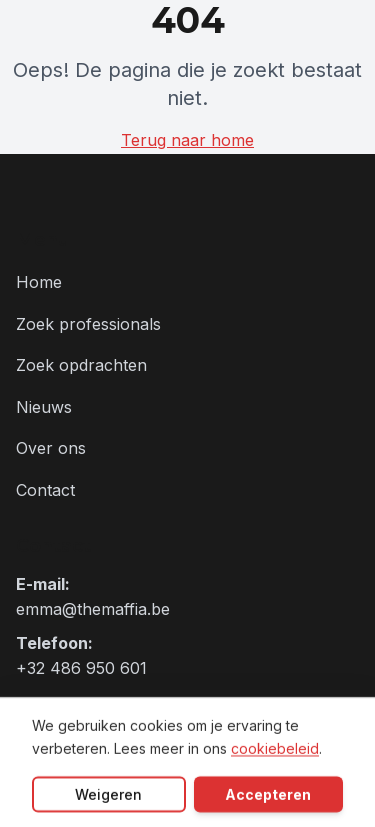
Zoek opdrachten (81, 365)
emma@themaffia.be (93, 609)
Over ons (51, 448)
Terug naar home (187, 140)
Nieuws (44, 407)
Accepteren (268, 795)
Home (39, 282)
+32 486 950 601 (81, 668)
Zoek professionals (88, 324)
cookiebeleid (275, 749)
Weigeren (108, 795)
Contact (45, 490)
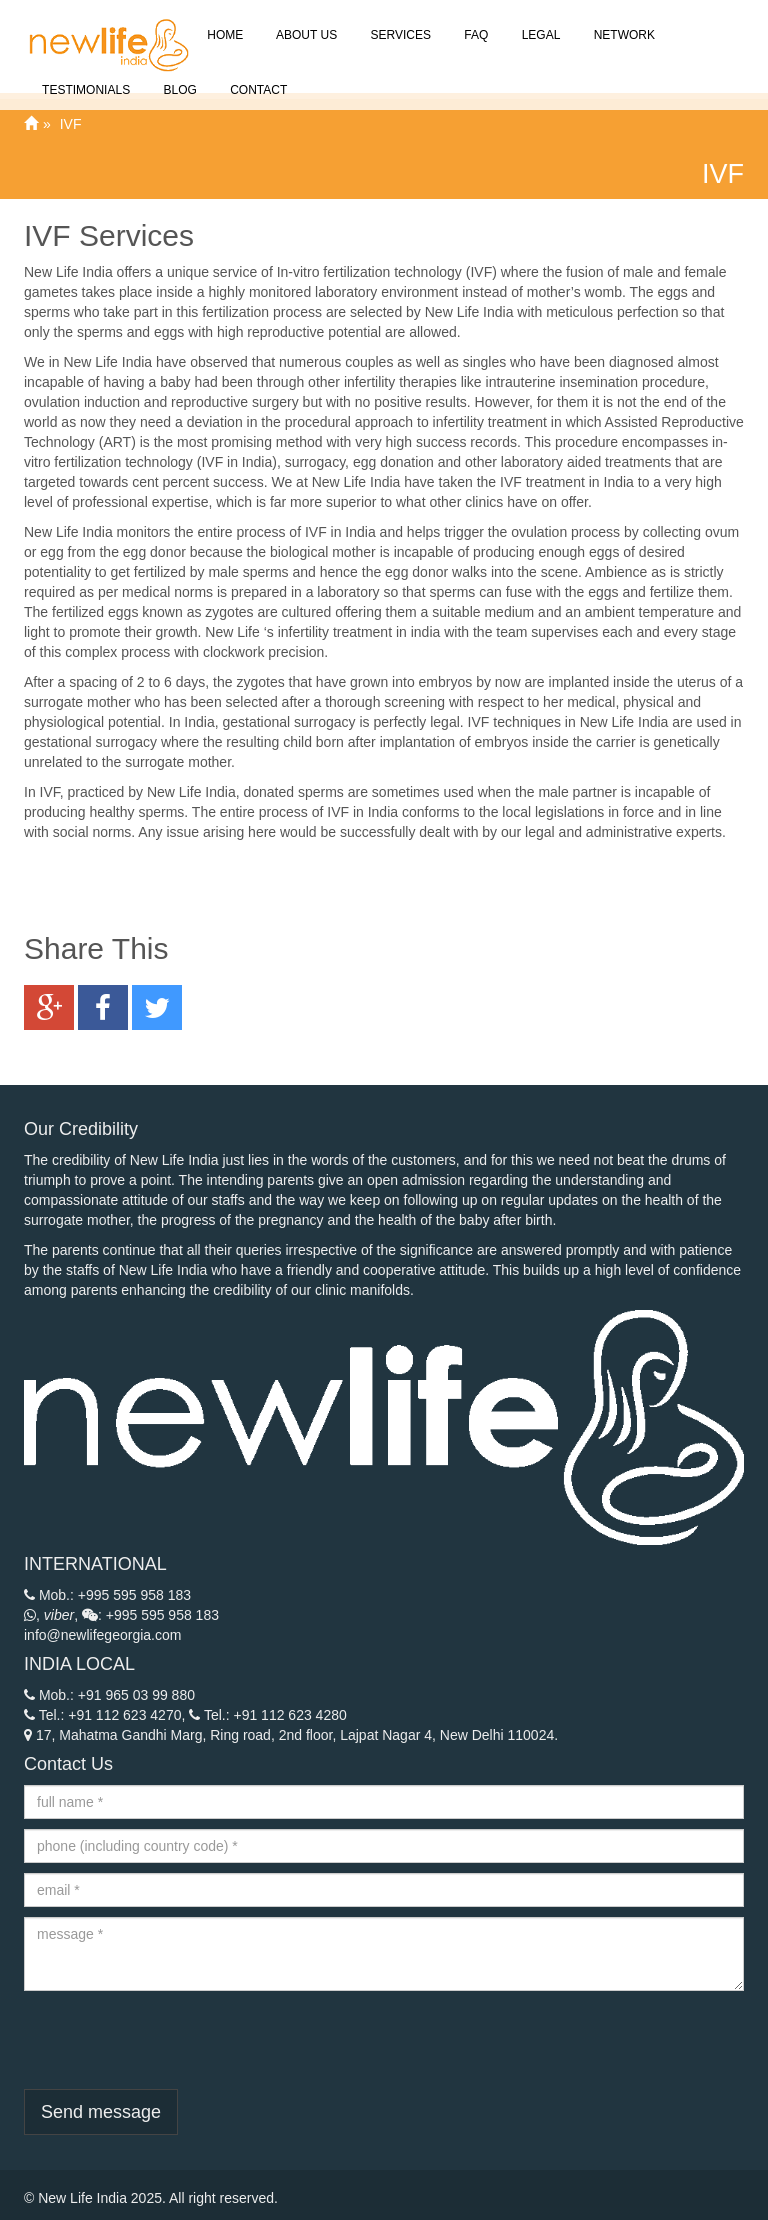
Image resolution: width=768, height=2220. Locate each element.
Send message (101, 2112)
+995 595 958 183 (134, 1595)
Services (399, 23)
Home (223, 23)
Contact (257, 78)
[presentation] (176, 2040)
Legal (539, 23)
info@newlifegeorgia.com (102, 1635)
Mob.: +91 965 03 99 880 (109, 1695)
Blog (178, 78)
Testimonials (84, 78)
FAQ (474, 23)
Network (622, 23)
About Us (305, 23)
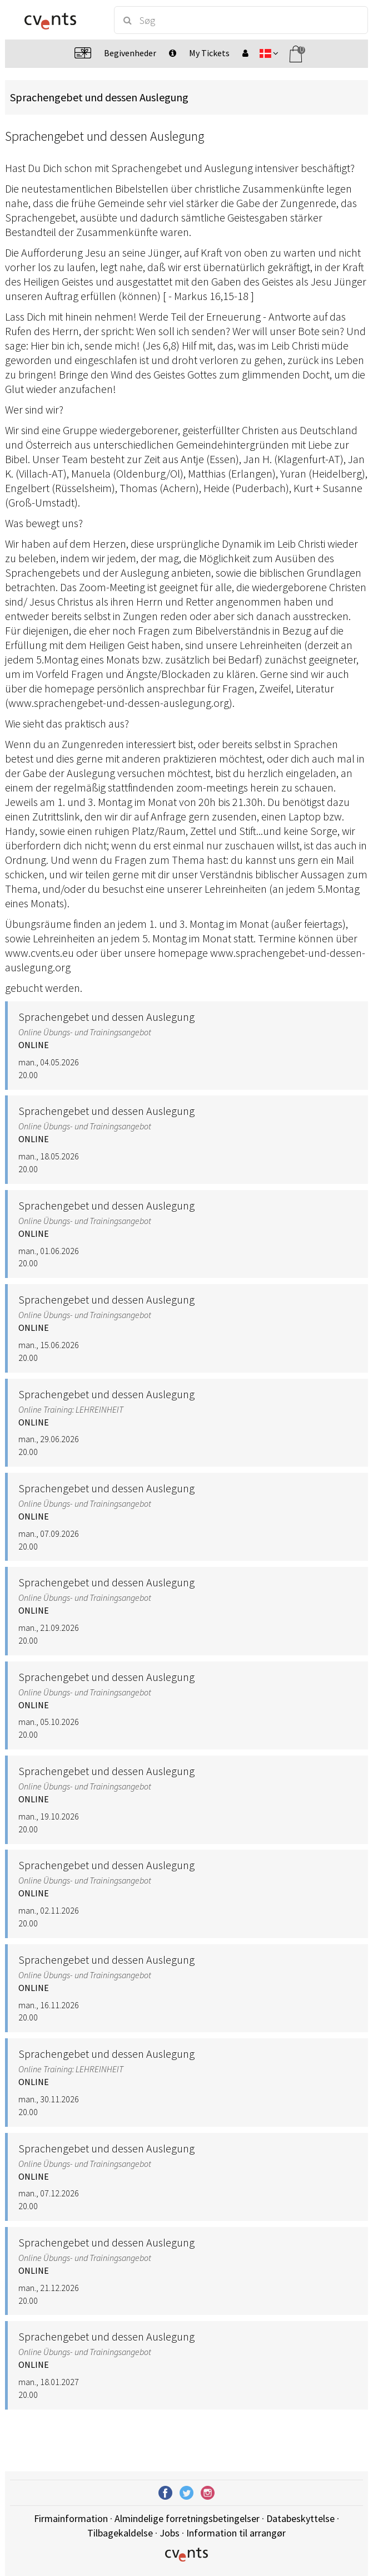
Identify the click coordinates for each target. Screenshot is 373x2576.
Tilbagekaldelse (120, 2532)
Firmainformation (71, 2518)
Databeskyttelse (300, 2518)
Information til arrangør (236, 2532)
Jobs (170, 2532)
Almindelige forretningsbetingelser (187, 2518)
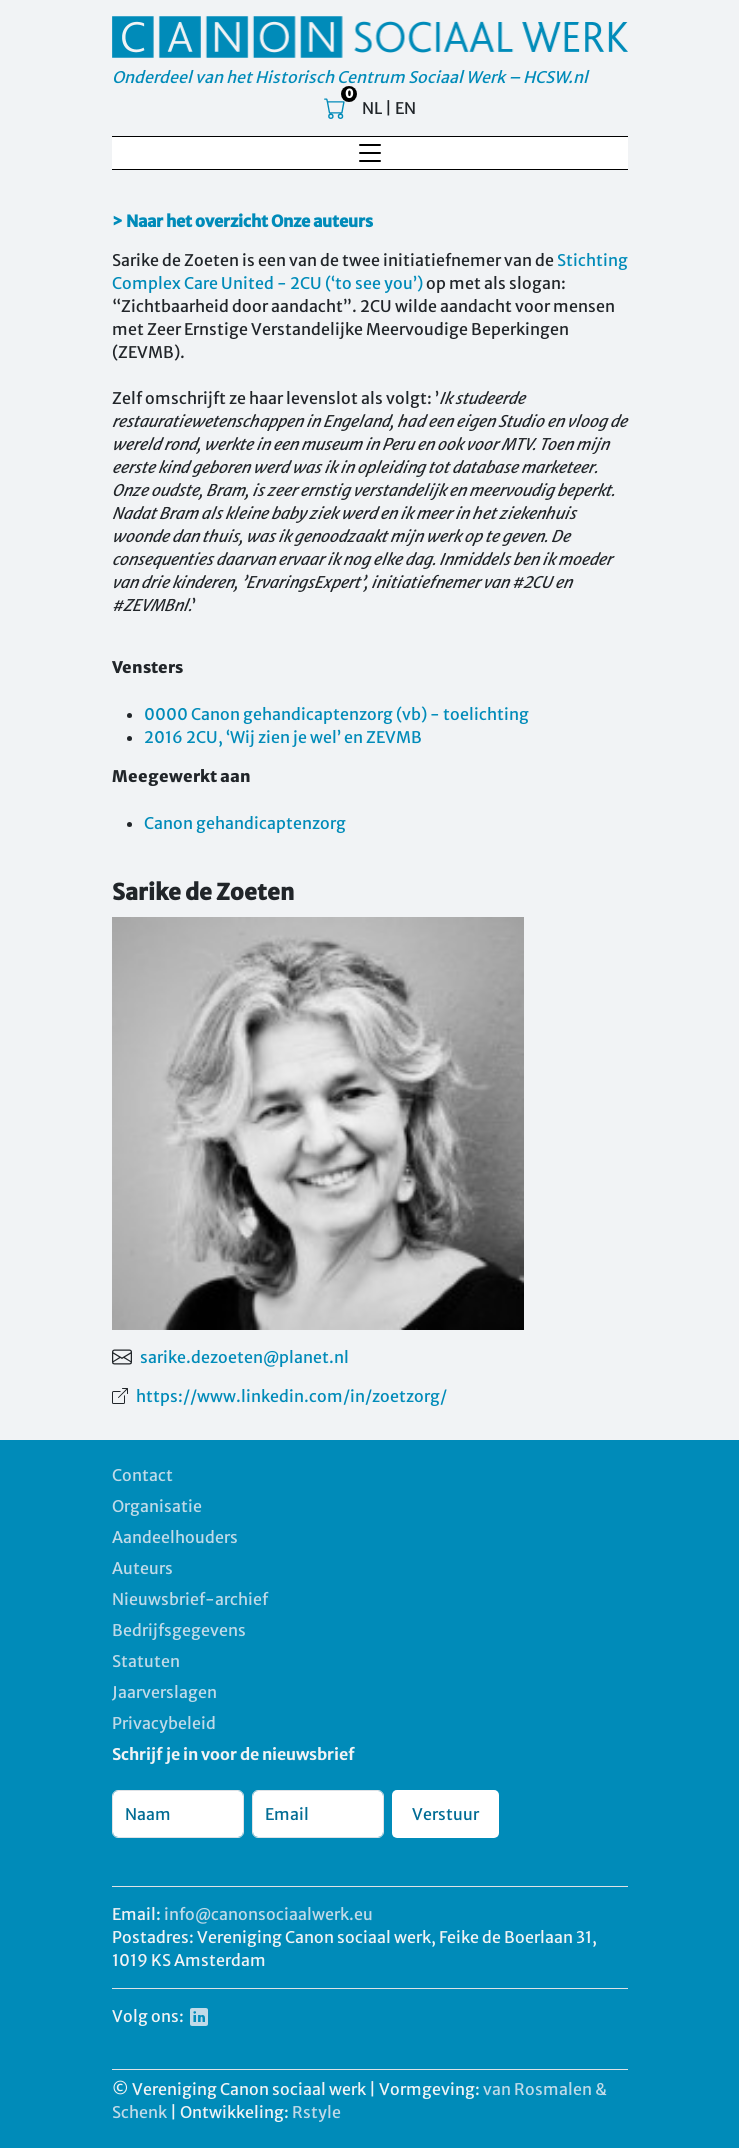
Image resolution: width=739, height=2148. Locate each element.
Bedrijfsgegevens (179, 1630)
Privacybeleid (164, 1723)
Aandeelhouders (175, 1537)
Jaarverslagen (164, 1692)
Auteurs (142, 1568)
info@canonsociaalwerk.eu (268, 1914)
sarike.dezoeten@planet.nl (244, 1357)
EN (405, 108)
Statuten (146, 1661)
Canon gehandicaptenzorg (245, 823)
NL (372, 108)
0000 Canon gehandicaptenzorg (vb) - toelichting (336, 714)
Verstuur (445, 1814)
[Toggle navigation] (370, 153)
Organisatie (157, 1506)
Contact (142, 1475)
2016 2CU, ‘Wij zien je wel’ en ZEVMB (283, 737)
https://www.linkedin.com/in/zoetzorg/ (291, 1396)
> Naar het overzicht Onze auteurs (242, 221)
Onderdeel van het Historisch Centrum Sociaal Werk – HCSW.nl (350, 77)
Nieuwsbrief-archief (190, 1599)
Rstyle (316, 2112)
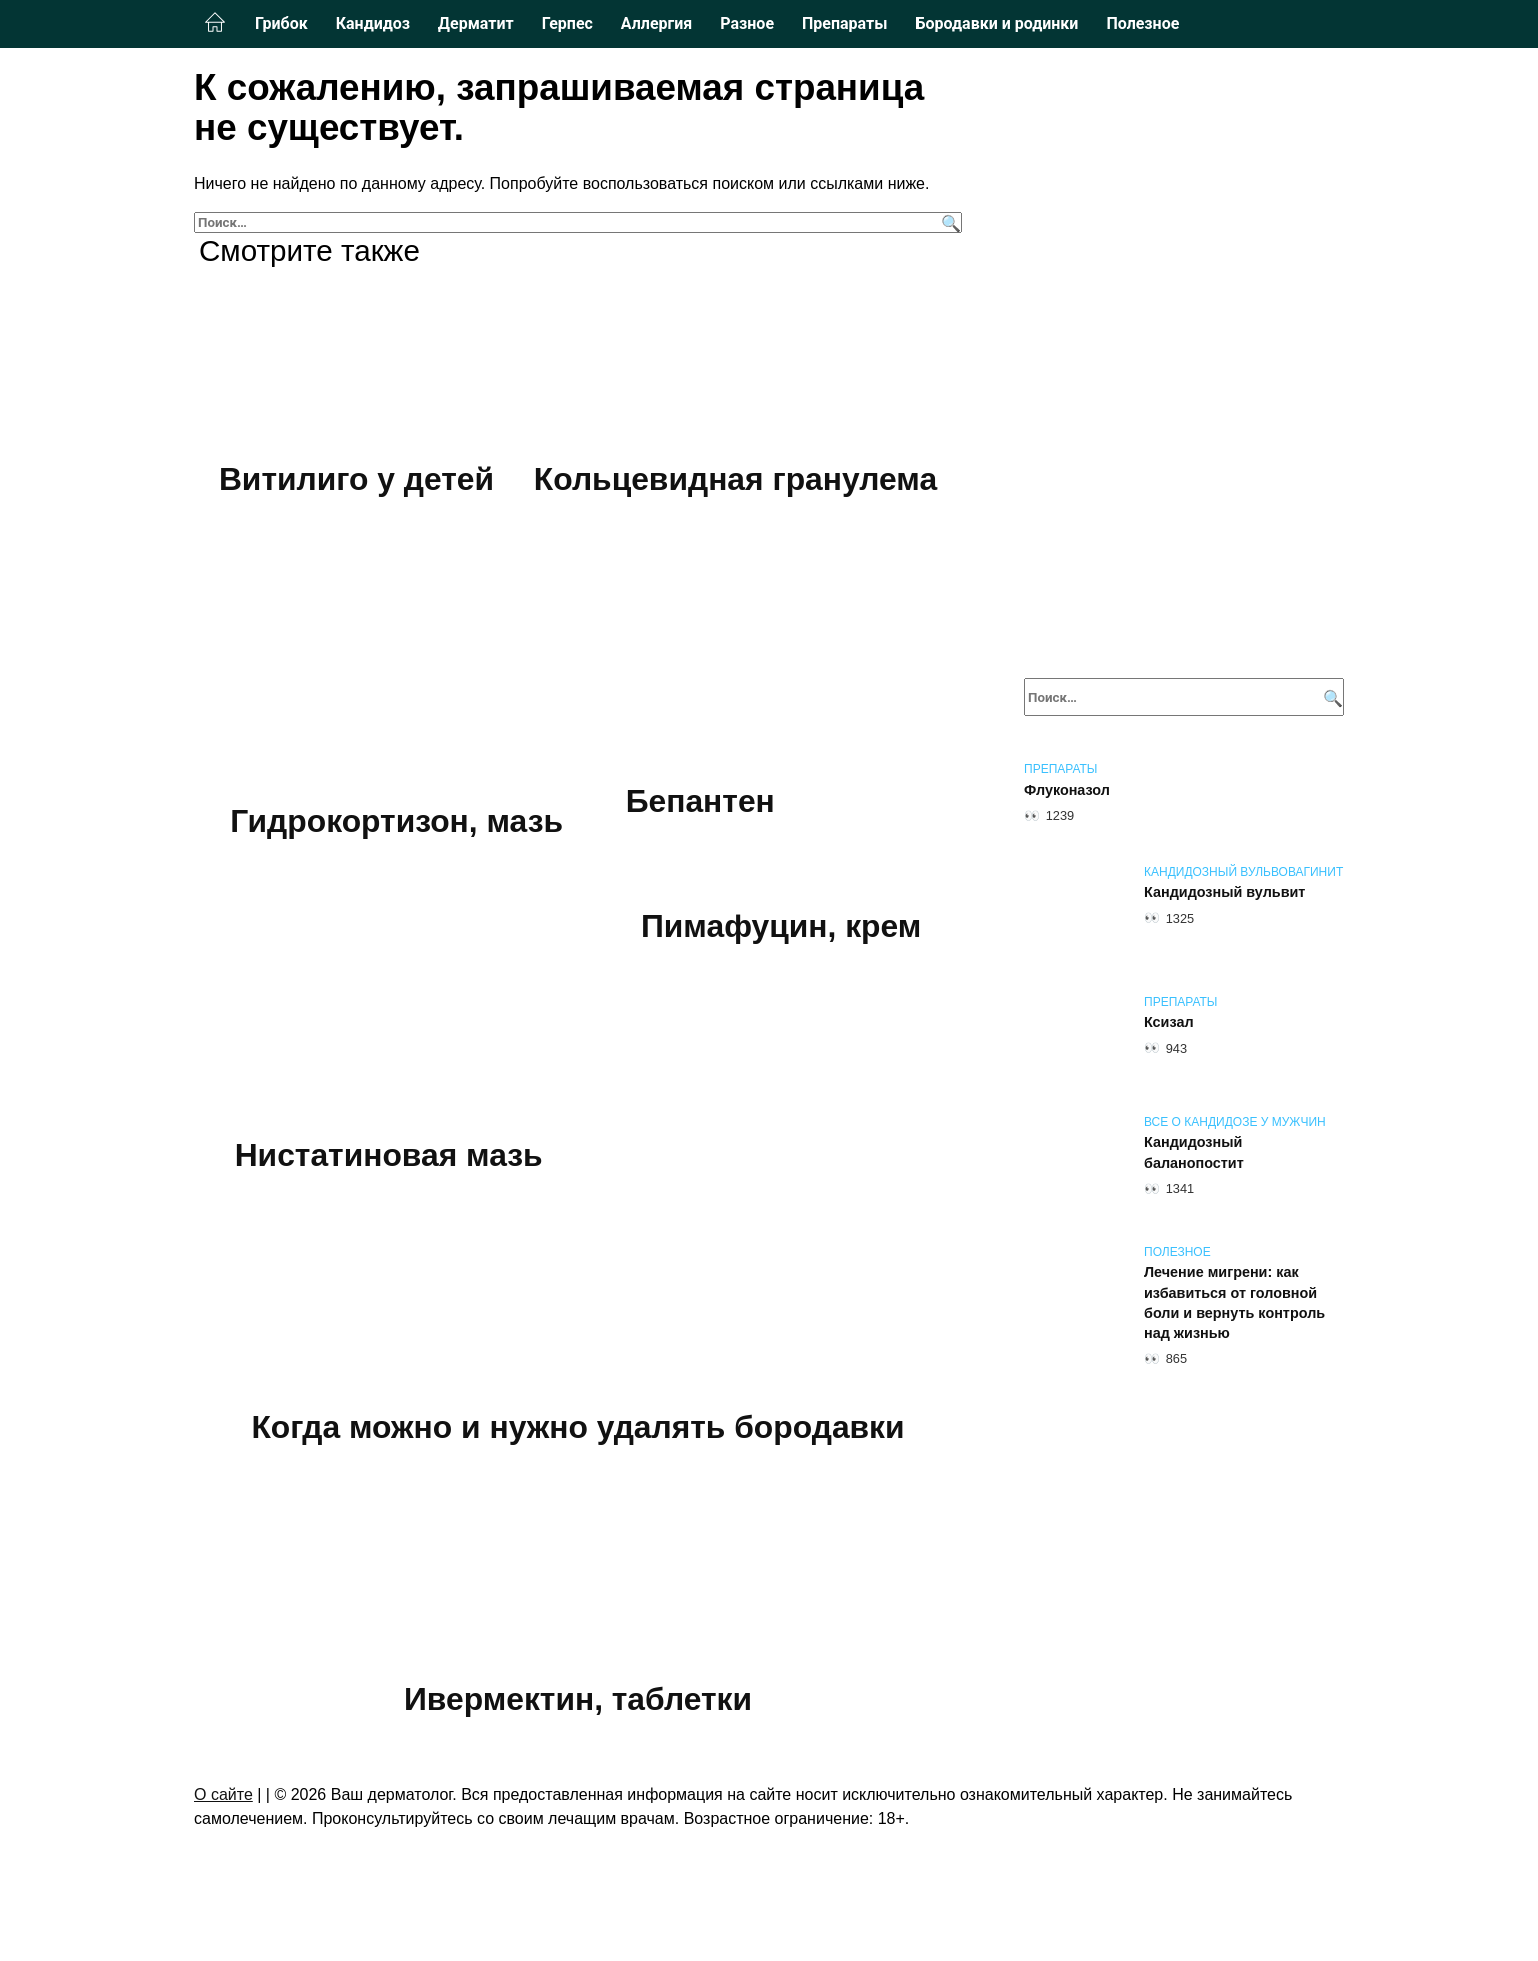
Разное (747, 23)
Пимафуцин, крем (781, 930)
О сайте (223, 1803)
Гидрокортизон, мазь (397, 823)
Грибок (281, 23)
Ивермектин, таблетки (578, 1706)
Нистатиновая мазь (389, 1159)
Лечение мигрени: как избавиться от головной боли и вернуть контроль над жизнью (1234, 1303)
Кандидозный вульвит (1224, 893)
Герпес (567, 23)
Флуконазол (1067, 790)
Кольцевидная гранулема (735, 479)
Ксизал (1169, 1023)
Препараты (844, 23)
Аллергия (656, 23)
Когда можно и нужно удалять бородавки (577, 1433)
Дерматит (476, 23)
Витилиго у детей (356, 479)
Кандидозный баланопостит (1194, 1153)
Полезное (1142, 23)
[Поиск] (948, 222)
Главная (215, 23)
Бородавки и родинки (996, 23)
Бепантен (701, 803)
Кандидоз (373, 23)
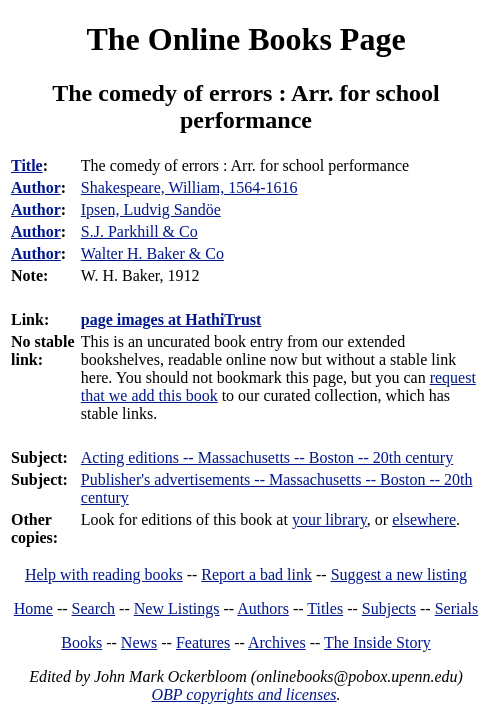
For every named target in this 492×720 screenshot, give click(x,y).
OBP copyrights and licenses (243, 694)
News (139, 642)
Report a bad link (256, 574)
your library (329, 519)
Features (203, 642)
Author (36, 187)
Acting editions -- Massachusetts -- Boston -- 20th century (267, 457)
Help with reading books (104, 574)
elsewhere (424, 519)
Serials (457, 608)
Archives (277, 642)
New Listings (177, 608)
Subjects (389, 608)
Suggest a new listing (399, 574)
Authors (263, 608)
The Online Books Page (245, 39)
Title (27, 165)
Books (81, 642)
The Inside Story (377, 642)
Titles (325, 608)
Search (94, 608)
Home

-------

(PROBLEM REQUIREMENTS): Retype all of the data above word for word, and leave out the pictures.

(ANSWER TO THE EXERCISE):
Zoek opdrachten (81, 365)
emma@themaffia.be (93, 609)
Over ons (51, 448)
Terug naar home (187, 140)
Nieuws (44, 407)
Accepteren (268, 795)
Home (39, 282)
+32 486 950 601 (81, 668)
Zoek professionals (88, 324)
cookiebeleid (275, 749)
Weigeren (108, 795)
Contact (45, 490)
Image resolution: width=768, height=2220. Locate each element.
Send message (101, 2112)
+995 595 958 183 (134, 1595)
Services (399, 23)
Home (223, 23)
Contact (257, 78)
[presentation] (176, 2040)
Legal (539, 23)
info@newlifegeorgia.com (102, 1635)
Mob.: +91 965 03 99 880 (109, 1695)
Blog (178, 78)
Testimonials (84, 78)
FAQ (474, 23)
Network (622, 23)
About Us (305, 23)
Identify the click coordinates for each target. Screenshot is 373x2576.
Tilbagekaldelse (120, 2532)
Firmainformation (71, 2518)
Databeskyttelse (300, 2518)
Information til arrangør (236, 2532)
Jobs (170, 2532)
Almindelige forretningsbetingelser (187, 2518)
Image resolution: width=739, height=2148. Locate each element.
Bedrijfsgegevens (179, 1630)
Privacybeleid (164, 1723)
Aandeelhouders (175, 1537)
Jaarverslagen (164, 1692)
Auteurs (142, 1568)
info@canonsociaalwerk.eu (268, 1914)
sarike.dezoeten@planet.nl (244, 1357)
EN (405, 108)
Statuten (146, 1661)
Canon gehandicaptenzorg (245, 823)
NL (372, 108)
0000 Canon gehandicaptenzorg (vb) - toelichting (336, 714)
Verstuur (445, 1814)
[Toggle navigation] (370, 153)
Organisatie (157, 1506)
Contact (142, 1475)
2016 2CU, ‘Wij zien je wel’ en ZEVMB (283, 737)
https://www.linkedin.com/in/zoetzorg/ (291, 1396)
> Naar het overzicht Onze auteurs (242, 221)
Onderdeel van het Historisch Centrum Sociaal Werk – HCSW.nl (350, 77)
Nieuwsbrief-archief (190, 1599)
Rstyle (316, 2112)
Разное (747, 23)
Пимафуцин, крем (781, 930)
О сайте (223, 1803)
Гидрокортизон, мазь (397, 823)
Грибок (281, 23)
Ивермектин, таблетки (578, 1706)
Нистатиновая мазь (389, 1159)
Лечение мигрени: как избавиться от головной боли и вернуть контроль над жизнью (1234, 1303)
Кандидозный вульвит (1224, 893)
Герпес (567, 23)
Флуконазол (1067, 790)
Кольцевидная гранулема (735, 479)
Ксизал (1169, 1023)
Препараты (844, 23)
Аллергия (656, 23)
Когда можно и нужно удалять бородавки (577, 1433)
Дерматит (476, 23)
Витилиго у детей (356, 479)
Кандидозный баланопостит (1194, 1153)
Полезное (1142, 23)
[Поиск] (948, 222)
Главная (215, 23)
Бородавки и родинки (996, 23)
Бепантен (701, 803)
Кандидоз (373, 23)
For every named target in this 492×720 screenshot, give click(x,y).
OBP copyrights and licenses (243, 694)
News (139, 642)
Report a bad link (256, 574)
your library (329, 519)
Features (203, 642)
Author (36, 187)
Acting editions -- Massachusetts -- Boston -- 20th century (267, 457)
Help with reading books (104, 574)
elsewhere (424, 519)
Serials (457, 608)
Archives (277, 642)
New Listings (177, 608)
Subjects (389, 608)
Suggest a new listing (399, 574)
Authors (263, 608)
The Online Books Page (245, 39)
Title (27, 165)
Books (81, 642)
The Inside Story (377, 642)
Titles (325, 608)
Search (94, 608)
Home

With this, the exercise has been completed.